Volgens de evolutionaire psychologie hebben invloeden in de omgeving de ‘stamboom’ van
de mens ‘gesnoeid’, waarbij de individuen de meest adaptieve psychische en lichamelijke
kenmerken bevoordeeld werden. Darwin noemde dit natuurlijke selectie. Tijdens dit proces
evolueerden (veranderen) de lichamelijke kenmerken van een soort in de richting van de
kernmerken die de best aangepaste organismen een voordeel gaven in de strijd om het
bestaan.
Een tweede belangrijk idee dat de vroege psychologische wetenschap vormgaf, is afkomstig
uit de scheikunde, waar wetenschappers patronen ontdekten in de eigenschappen van
chemische elementen. Daaruit concludeerden ze dat het mogelijk was om alle elementen in
een periodiek systeem onder te brengen. Deze ontdekking bracht met 1 klap structuur in de
tot dan toe chaotische discipline van de chemie, en trok overal in de wetenschappelijke
wereld veel aandacht. Methoden uit de wetenschap konden gebruikt worden om zowel de
geest als het lichaam te bestuderen.(Wundt)

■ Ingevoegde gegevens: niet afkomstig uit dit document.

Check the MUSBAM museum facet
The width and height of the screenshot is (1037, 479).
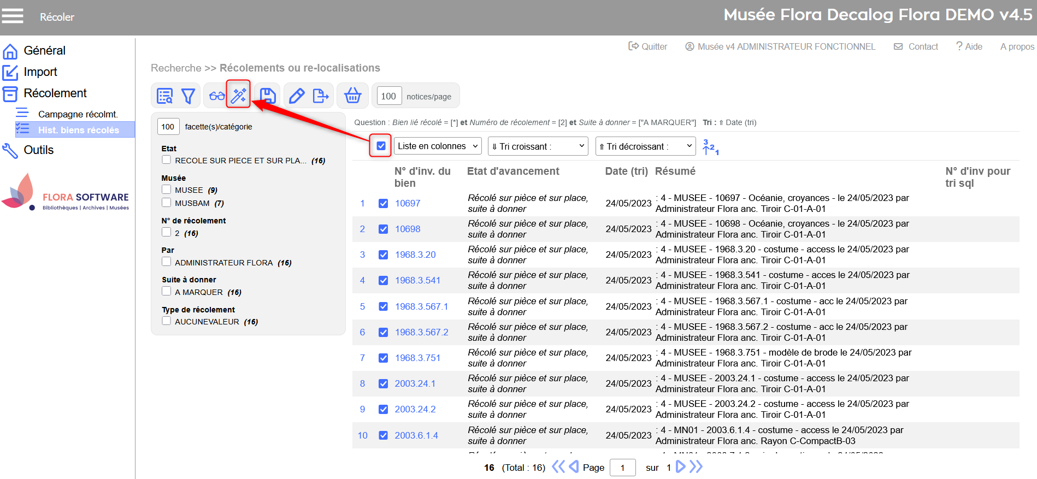pos(167,203)
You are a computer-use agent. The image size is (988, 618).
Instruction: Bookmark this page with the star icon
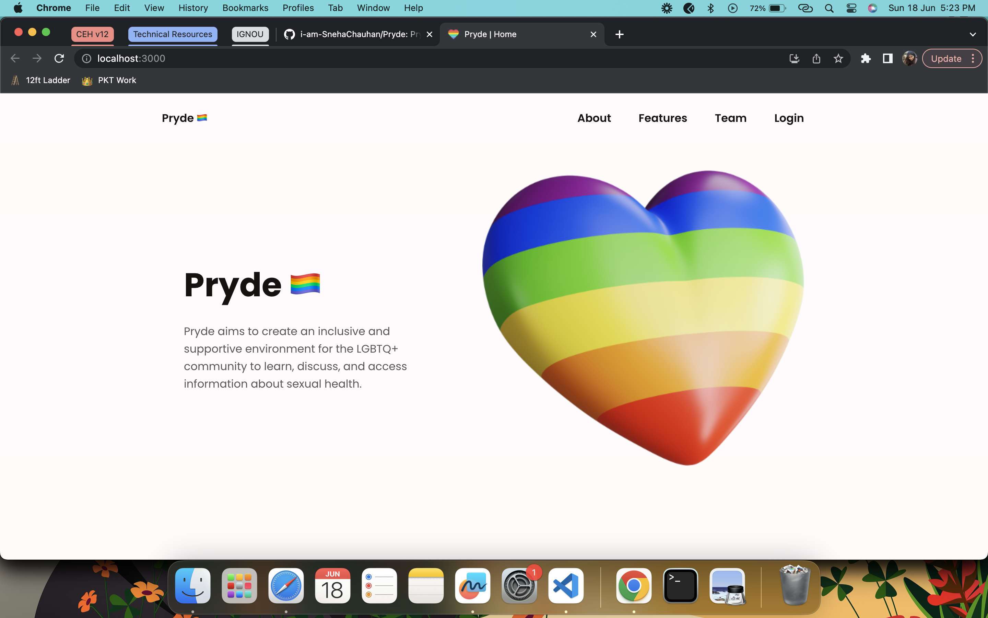click(x=838, y=58)
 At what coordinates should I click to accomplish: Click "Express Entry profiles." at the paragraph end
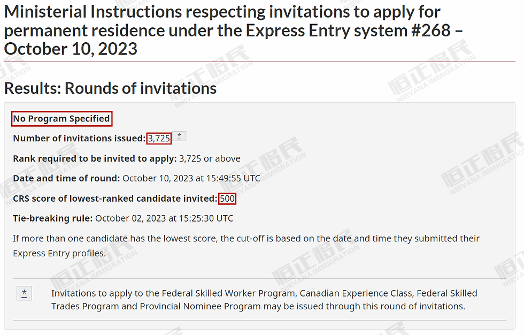59,253
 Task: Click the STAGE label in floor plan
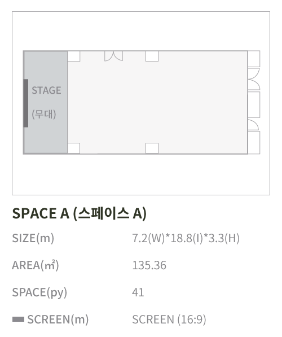46,90
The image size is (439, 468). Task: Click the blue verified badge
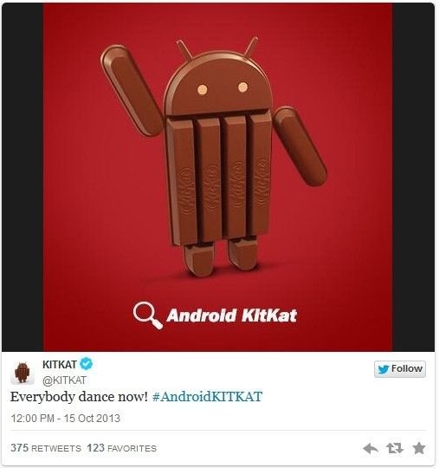[x=87, y=364]
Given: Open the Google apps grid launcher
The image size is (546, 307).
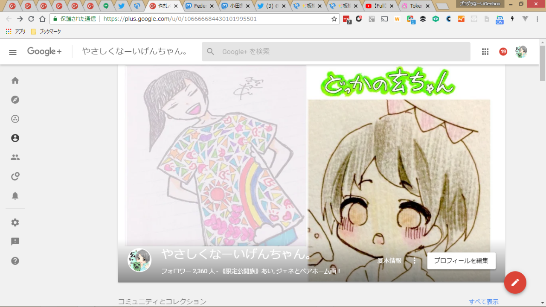Looking at the screenshot, I should [x=485, y=52].
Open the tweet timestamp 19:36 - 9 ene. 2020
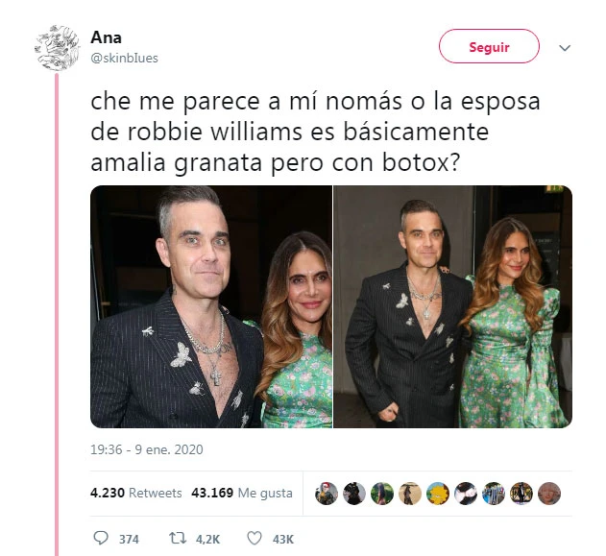Viewport: 606px width, 556px height. 147,449
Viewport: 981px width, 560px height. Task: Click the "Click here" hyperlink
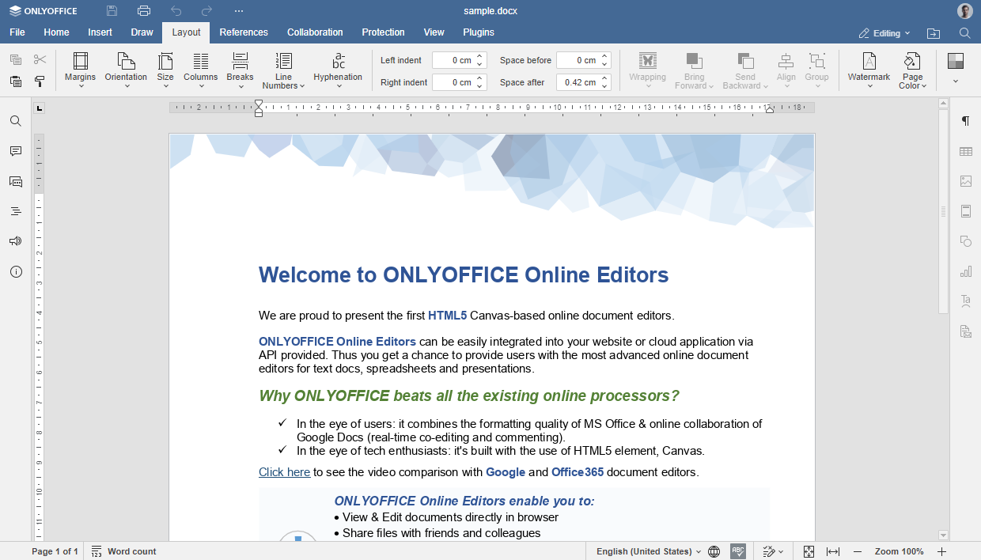[x=284, y=472]
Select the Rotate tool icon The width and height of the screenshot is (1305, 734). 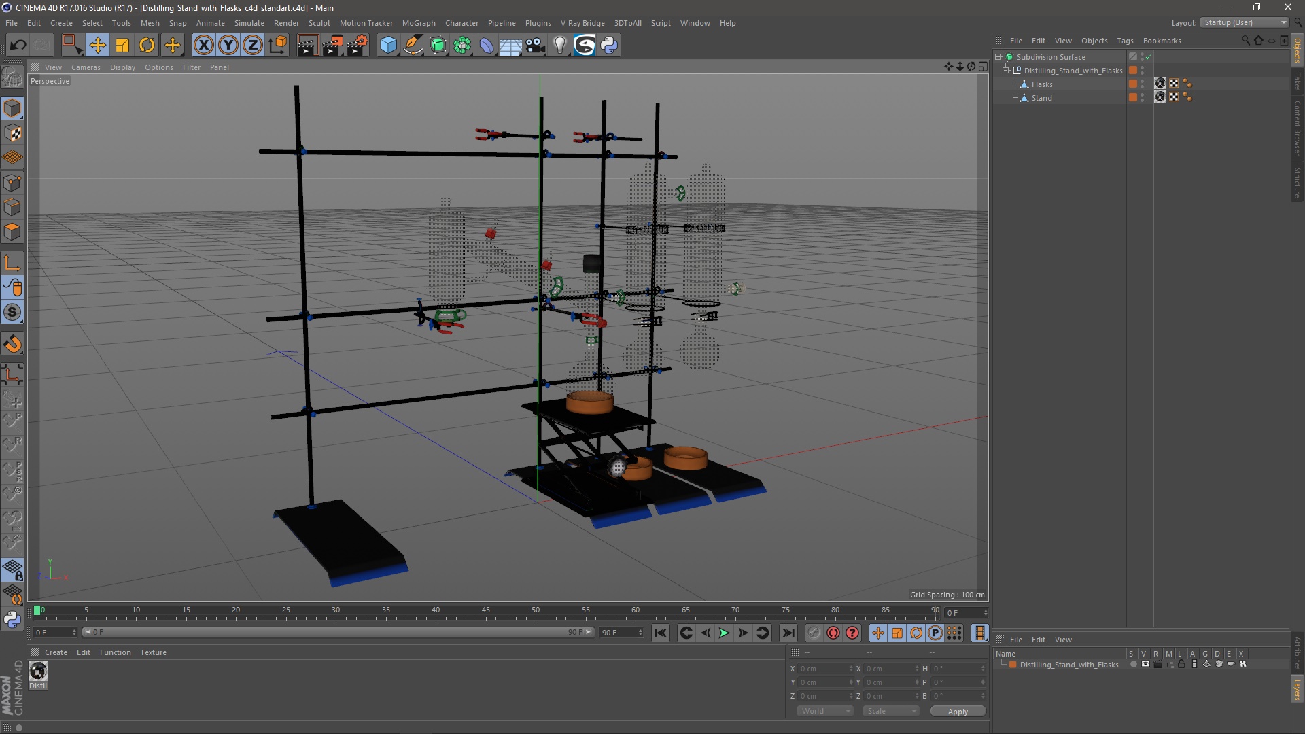147,46
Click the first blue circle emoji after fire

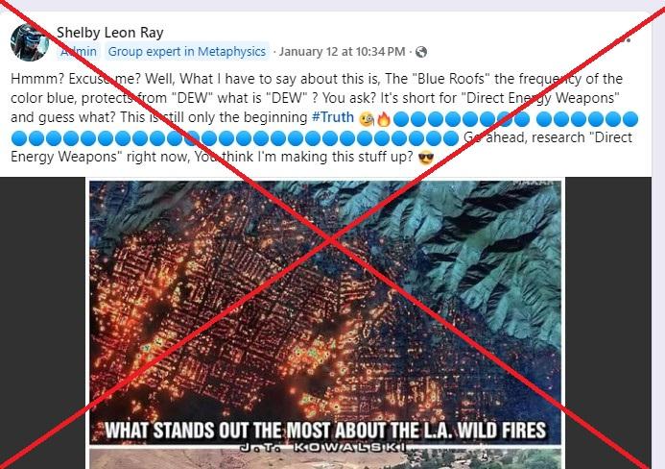(x=401, y=119)
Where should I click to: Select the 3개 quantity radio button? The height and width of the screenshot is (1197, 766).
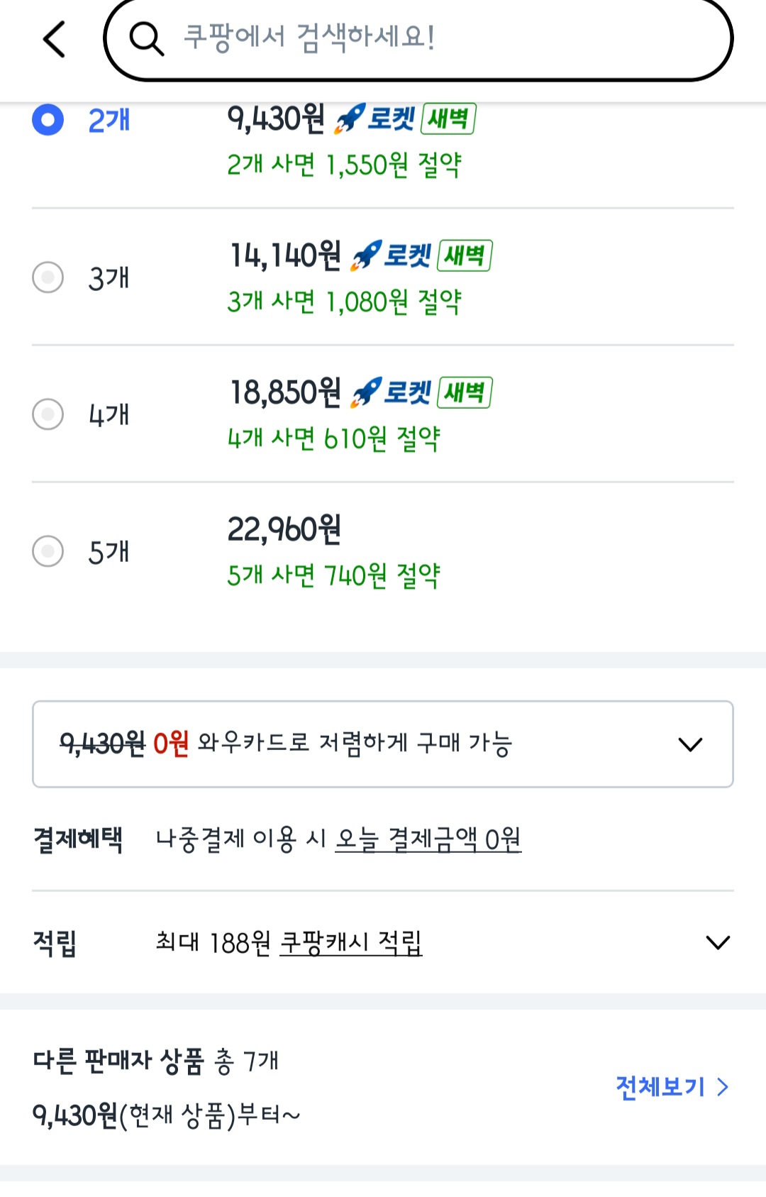pyautogui.click(x=48, y=277)
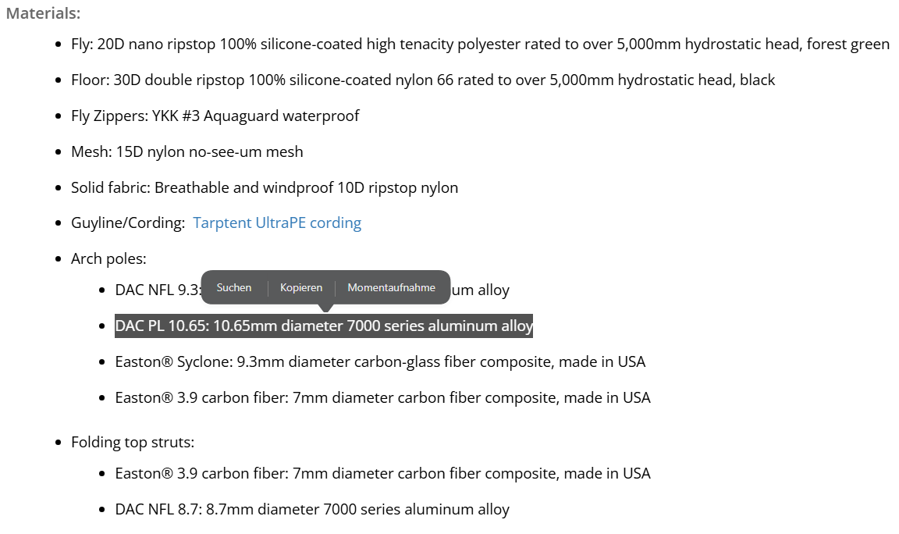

Onderzoek waarbij getrainde vrijwilligers hun sensorische en emotionele reacties op
verschillende prikkels beschreven is een techniek die introspectie (naar binnen kijken) wordt
genoemd. Onderzoek naar wat volgens Wundt ‘elementen’ van het bewust zijn waren, met
inbegrip van gewaarwording en waarneming, geheugen, aandacht, emotie, denken, leren en
taal. Volgens heb bestond al onze verstandelijke activiteiten uit verschillende combinaties
van deze elementaire processen.
Een leerling van Wundt bracht de zoektocht naar de elementen van het bewustzijn naar
Amerika, waar hij het structuralisme, dit is een zoektocht naar de elementen van het
bewustzijn begon te noemen. Dit was een passende term, want het doel was de meeste
elementaire ‘structuren’ of onderdelen van de geest aan het licht te brengen.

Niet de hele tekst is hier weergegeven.